Sometimes referred to simply as either De Nieuwe Ridderorde or as De Temperantisten.

The original text

A satirical work by entitled De Nieuwe Ridderorde ("The New Knighthood" or "The New Chivalric Order") by C.E. Boniface, may possibly have been written as early as 1825, although the title is also used as an alternative (or sub) title for De Nieuwe Ridderorde, of De Temperantisten, the better known work, which dates from 1832.

The play was written to satirize the wave of English philanthropic puritanism which was sweeping the Cape at the time, a movement which was ultimately to lead to the founding of the Cape of Good Hope Temperance Society and the freeing of the slaves in 1834 and strong prohibitionist measures against alcohol abuse, and even the anti-theatrical movement. Many supporters of these causes, as well as their opponents, are satirized and appear as caricatures in the work - which contains 29 named characters, in various categories (including "Anti-temperantisten of Cognac drinkers", "Leerlingen Temperantisten" (each a caricature of a prominent personage in town), plus "Hottentotten onlangs tot de orde ingelyfd" and an unnamed number of "Drukkers, Letterzetters, Knechten, Settlers en Philipynen". It is set in Cape Town, six months after the founding of the Temperance Society there.

The work was for a long time considered the first recorded and certainly the first published play containing examples of Dutch-Afrikaans.
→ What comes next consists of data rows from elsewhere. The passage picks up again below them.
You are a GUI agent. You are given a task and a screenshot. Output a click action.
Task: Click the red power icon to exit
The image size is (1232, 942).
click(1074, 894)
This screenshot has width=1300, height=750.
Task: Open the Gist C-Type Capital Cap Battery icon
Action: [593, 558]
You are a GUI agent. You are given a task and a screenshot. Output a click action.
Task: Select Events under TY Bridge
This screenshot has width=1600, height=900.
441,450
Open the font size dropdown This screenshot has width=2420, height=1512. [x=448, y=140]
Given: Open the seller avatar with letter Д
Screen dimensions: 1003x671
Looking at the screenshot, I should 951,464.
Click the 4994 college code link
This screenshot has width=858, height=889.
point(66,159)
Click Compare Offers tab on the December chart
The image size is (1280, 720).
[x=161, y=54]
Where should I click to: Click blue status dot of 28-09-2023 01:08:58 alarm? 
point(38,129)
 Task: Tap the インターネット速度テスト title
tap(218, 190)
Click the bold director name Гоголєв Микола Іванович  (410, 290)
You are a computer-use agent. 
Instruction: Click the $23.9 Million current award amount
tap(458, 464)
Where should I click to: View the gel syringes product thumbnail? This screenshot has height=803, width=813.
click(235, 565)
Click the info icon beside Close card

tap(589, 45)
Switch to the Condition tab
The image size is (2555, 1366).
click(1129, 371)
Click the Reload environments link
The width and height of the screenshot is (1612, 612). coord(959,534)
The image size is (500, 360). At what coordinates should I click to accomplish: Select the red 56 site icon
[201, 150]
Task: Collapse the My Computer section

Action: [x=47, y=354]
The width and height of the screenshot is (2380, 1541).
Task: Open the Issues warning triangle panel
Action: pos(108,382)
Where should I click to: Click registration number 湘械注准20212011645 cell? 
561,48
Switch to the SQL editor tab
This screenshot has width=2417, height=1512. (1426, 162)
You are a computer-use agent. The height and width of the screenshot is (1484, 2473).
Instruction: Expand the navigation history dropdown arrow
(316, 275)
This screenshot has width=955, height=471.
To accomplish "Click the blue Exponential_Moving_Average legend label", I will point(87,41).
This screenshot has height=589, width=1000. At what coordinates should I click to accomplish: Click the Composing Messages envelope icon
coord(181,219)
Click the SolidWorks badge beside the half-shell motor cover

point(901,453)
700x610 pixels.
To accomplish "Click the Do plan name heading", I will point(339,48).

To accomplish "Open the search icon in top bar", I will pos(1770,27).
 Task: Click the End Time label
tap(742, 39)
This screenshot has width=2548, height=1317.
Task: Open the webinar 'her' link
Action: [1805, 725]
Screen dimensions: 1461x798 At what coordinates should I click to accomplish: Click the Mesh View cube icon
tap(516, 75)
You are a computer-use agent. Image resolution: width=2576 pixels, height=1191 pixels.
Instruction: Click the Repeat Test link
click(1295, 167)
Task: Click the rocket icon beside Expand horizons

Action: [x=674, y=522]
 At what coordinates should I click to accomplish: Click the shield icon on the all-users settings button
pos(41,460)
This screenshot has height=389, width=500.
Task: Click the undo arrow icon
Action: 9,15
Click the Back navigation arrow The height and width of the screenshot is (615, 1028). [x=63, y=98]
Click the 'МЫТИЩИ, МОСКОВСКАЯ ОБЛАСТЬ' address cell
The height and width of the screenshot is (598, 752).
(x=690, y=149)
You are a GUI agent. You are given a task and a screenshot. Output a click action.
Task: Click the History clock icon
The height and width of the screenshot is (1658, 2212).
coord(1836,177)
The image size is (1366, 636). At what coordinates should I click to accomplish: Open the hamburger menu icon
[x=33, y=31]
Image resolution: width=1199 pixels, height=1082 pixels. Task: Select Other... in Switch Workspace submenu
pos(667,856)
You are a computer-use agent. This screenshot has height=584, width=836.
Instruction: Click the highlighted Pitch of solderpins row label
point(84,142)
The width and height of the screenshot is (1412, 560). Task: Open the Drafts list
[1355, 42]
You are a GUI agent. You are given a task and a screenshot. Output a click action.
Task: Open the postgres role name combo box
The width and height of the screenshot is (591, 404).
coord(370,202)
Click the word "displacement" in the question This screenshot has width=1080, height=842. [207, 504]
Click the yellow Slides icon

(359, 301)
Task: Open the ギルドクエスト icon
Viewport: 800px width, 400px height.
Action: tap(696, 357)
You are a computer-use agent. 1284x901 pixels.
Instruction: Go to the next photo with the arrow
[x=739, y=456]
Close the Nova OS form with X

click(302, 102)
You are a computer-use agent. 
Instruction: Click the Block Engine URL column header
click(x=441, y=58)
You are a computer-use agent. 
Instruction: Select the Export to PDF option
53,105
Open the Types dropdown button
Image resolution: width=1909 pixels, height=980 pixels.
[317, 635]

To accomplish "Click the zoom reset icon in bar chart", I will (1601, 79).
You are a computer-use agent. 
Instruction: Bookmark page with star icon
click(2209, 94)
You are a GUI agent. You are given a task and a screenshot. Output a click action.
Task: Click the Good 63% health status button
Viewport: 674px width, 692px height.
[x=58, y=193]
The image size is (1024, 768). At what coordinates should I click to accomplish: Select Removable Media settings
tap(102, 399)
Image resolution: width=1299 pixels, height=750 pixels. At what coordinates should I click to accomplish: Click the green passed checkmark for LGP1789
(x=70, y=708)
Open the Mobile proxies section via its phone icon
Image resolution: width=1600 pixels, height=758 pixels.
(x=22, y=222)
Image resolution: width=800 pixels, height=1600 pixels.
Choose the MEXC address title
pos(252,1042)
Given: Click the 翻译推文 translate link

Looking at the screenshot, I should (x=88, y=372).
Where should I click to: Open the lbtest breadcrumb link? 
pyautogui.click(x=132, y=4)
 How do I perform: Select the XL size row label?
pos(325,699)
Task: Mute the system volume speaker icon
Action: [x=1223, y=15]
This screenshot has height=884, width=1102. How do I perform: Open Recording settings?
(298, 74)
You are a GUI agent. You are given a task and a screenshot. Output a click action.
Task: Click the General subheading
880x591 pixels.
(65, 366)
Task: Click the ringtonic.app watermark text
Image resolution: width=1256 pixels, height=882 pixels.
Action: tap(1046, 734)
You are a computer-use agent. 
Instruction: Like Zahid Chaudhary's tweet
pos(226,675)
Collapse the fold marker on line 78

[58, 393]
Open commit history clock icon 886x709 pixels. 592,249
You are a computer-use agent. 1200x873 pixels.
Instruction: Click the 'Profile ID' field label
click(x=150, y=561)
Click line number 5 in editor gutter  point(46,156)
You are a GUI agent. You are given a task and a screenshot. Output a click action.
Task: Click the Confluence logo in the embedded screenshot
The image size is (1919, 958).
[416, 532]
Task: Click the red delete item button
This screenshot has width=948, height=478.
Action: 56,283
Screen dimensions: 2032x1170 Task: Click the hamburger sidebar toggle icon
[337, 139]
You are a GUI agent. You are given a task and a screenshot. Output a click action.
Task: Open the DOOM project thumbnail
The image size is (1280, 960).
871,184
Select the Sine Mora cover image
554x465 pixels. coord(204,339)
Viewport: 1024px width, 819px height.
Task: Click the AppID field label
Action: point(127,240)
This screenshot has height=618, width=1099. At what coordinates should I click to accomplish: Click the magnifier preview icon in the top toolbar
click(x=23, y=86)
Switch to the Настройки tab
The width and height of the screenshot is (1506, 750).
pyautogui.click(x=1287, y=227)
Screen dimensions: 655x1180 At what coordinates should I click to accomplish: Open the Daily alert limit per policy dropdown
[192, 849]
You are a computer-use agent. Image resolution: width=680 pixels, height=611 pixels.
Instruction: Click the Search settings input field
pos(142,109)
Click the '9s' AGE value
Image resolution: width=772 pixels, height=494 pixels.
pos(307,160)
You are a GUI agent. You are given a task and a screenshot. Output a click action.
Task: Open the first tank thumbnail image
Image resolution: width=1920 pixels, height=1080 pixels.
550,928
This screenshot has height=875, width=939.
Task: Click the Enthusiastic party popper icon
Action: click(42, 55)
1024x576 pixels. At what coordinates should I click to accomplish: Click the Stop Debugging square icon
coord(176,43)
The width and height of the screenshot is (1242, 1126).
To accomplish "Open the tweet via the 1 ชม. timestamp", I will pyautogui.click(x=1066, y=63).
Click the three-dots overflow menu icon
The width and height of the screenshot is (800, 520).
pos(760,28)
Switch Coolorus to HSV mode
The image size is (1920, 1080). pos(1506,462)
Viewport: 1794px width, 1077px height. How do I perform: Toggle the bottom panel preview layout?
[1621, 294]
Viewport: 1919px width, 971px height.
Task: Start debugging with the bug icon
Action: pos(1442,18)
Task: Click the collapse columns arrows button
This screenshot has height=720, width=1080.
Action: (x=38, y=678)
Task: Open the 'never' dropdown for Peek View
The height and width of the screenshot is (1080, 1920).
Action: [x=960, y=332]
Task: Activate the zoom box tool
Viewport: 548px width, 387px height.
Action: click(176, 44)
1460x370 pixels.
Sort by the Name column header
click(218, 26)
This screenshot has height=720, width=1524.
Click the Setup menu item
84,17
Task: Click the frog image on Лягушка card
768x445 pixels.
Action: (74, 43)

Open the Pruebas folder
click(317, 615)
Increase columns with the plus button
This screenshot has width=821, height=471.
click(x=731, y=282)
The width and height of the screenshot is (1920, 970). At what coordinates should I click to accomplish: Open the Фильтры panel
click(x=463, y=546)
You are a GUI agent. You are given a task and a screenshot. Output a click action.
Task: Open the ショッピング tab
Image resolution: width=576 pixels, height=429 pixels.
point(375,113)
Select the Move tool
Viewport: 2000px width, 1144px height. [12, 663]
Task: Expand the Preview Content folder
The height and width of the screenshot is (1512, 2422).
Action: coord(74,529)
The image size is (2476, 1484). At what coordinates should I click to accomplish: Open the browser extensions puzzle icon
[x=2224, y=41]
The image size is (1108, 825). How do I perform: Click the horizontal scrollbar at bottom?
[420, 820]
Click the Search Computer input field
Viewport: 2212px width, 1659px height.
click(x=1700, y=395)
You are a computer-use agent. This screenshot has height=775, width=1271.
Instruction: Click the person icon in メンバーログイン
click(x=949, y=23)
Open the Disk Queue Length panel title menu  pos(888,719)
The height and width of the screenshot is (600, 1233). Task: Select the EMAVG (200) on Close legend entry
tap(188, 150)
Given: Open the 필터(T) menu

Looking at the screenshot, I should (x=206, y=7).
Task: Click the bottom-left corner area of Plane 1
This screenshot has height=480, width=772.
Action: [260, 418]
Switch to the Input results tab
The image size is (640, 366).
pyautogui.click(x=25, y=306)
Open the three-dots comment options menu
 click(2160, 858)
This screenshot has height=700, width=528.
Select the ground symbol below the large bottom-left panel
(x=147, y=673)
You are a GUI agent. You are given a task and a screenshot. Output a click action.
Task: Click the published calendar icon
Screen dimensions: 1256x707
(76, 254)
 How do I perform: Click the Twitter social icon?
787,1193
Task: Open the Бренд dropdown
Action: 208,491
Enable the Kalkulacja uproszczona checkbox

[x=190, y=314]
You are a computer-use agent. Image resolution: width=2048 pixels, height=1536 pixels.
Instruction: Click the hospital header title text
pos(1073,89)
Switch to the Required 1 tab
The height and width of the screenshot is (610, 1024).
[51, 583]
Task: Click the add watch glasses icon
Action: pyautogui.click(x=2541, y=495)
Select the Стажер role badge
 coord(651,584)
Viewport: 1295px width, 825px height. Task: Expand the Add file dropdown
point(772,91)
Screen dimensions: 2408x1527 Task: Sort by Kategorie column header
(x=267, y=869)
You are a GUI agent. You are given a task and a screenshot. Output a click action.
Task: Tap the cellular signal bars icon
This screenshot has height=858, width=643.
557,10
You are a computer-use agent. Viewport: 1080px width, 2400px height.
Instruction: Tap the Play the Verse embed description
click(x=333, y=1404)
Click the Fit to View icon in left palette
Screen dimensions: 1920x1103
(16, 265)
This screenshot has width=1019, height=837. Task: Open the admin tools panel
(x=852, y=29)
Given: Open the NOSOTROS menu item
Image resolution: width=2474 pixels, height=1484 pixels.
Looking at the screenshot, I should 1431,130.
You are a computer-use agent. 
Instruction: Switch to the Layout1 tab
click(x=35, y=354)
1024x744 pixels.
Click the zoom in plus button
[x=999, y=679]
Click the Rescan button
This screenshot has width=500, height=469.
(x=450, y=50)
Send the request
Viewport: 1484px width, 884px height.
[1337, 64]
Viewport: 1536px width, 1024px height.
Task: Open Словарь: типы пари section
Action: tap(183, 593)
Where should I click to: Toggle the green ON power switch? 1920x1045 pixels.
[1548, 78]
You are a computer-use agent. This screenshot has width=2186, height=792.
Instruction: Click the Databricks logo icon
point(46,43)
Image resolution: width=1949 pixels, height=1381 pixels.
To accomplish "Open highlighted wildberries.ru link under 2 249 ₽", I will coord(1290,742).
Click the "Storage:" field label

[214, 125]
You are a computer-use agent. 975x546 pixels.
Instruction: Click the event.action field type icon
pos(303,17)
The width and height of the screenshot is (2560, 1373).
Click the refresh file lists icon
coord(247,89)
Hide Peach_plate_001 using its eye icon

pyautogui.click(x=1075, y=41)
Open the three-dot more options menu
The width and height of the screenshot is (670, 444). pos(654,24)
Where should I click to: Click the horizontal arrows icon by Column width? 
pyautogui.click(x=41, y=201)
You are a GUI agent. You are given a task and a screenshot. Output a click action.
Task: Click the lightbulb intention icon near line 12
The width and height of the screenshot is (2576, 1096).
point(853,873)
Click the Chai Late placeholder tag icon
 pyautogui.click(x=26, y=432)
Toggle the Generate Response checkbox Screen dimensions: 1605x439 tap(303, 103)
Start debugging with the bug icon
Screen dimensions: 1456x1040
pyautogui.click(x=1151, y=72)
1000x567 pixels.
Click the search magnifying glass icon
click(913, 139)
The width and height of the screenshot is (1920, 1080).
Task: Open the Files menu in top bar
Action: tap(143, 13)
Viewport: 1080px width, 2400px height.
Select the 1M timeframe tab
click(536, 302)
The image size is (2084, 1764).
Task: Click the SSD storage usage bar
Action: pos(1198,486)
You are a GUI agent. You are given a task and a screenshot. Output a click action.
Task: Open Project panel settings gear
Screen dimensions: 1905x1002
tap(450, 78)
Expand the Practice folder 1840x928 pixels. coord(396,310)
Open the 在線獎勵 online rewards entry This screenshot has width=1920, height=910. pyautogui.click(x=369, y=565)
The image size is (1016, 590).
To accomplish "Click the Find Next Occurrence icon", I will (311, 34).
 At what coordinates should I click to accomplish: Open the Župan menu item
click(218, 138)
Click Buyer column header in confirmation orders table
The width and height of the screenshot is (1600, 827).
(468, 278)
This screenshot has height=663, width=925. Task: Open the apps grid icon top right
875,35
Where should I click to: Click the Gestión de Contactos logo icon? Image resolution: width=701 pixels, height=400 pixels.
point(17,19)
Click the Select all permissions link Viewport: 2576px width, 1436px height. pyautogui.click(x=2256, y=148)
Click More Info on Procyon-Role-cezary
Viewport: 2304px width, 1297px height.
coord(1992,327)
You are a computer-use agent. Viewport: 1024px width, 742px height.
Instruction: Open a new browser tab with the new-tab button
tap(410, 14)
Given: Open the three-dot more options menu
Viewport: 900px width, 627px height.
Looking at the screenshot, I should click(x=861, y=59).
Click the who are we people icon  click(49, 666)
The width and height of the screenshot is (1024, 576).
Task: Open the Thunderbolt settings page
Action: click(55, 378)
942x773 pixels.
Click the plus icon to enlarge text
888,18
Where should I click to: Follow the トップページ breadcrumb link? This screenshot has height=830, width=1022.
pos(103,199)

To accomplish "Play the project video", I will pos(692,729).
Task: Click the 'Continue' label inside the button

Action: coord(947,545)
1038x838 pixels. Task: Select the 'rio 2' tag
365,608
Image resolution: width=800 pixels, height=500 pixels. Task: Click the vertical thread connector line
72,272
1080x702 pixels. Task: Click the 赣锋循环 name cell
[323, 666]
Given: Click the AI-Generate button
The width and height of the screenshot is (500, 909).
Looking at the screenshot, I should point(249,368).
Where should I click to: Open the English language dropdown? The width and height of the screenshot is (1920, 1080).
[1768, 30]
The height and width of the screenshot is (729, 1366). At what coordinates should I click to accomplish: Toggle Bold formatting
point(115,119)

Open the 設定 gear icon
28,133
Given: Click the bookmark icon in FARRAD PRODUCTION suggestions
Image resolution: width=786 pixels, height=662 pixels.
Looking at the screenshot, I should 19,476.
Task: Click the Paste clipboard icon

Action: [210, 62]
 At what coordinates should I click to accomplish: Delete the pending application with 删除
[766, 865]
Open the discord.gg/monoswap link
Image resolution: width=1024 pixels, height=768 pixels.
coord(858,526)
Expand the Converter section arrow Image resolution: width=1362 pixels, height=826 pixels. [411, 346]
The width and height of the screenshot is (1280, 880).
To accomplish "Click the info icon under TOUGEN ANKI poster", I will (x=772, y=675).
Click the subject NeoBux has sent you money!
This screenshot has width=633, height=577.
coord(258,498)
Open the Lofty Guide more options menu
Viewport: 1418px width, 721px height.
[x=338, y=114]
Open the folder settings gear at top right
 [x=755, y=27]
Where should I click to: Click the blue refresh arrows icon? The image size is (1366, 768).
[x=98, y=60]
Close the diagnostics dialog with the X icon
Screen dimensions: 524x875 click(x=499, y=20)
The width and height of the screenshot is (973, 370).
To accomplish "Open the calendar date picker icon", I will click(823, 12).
Though written in Dutch, it also contained some of the first Afrikaans on stage, set in the mouths of Cape Dutch and drunken "Hottentot" characters, including one "Grietje Drilbouten", whose dialogue Bosman (1928: p. 304-5) describes as being in the purest Afrikaans ("die suiwerste Afrikaans").

The long text (almost 200 octavo pages) was written in dramatic form as a polemical and satirical burlesque, and was initially published by Boniface himself, most probably to be read and not to be performed, for it may have been considered too virulous to perform in a period of anti-theatrical sentiment. However, it was widely read and soon sold out - and appears to be have been very successful, both commercially and polemically, with the The Commercial Advertiser for example publishing angry retorts. For a while this work, in association with Clasius, of Het Proces om een Komedie-Lootje (1834), established Boniface as an important Dutch writer at the Cape.

In the formally published version of the play (P.A. Brand, Market Square, Cape Town, 1832) it appears on the title-page with the double title of De Nieuwe Ridderorde, with De Temperantisten as the alternative title.

Translations and adaptations

Bosman (1928: p. 320) mentions that the play also elicited emulation, for instance on 10 August 1832 De Zuid-Afrikaan published a satirical piece called John MacSycophant (Jan Pluimstrykerszoon in the Dutch version), written by an anonymous author and aimed at John Fairbairn and the English clergy of the time.

Performance history in South Africa

No performances of the text are known.


F.C.L. Bosman, 1928. Drama en Toneel in Suid-Afrika, Deel I: 1652-1855. Pretoria: J.H. de Bussy. [1]: pp. 37, 124-5, 179, 299-320, 330, 373, 495.